* [Problem description]:
Only some lines are wanted. Transcribe, exactly, the lines below from the line with "Viewport: 539px width, 507px height." up to and including the line with "The image size".
(Input begins)
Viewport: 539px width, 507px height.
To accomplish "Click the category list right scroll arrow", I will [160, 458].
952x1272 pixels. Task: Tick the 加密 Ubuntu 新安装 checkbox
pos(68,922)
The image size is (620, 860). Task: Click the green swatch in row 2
(Input ends)
(Input begins)
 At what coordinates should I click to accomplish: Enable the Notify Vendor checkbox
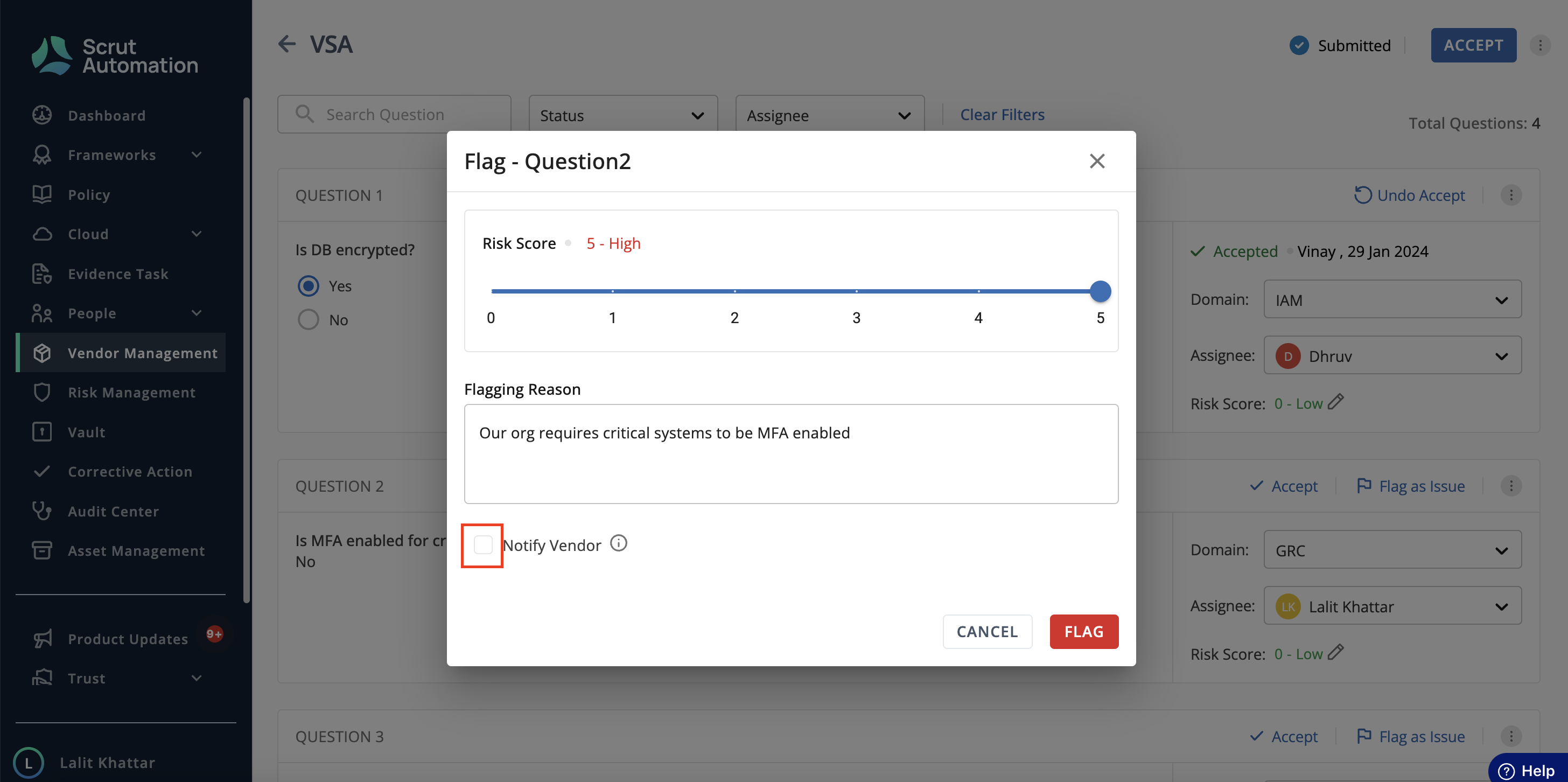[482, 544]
(Input ends)
* [Answer to the exercise]:
Viewport: 539px width, 507px height.
To accomplish "Click the category list right scroll arrow", I will [160, 458].
952x1272 pixels. Task: Tick the 加密 Ubuntu 新安装 checkbox
pos(68,922)
The image size is (620, 860). Task: Click the green swatch in row 2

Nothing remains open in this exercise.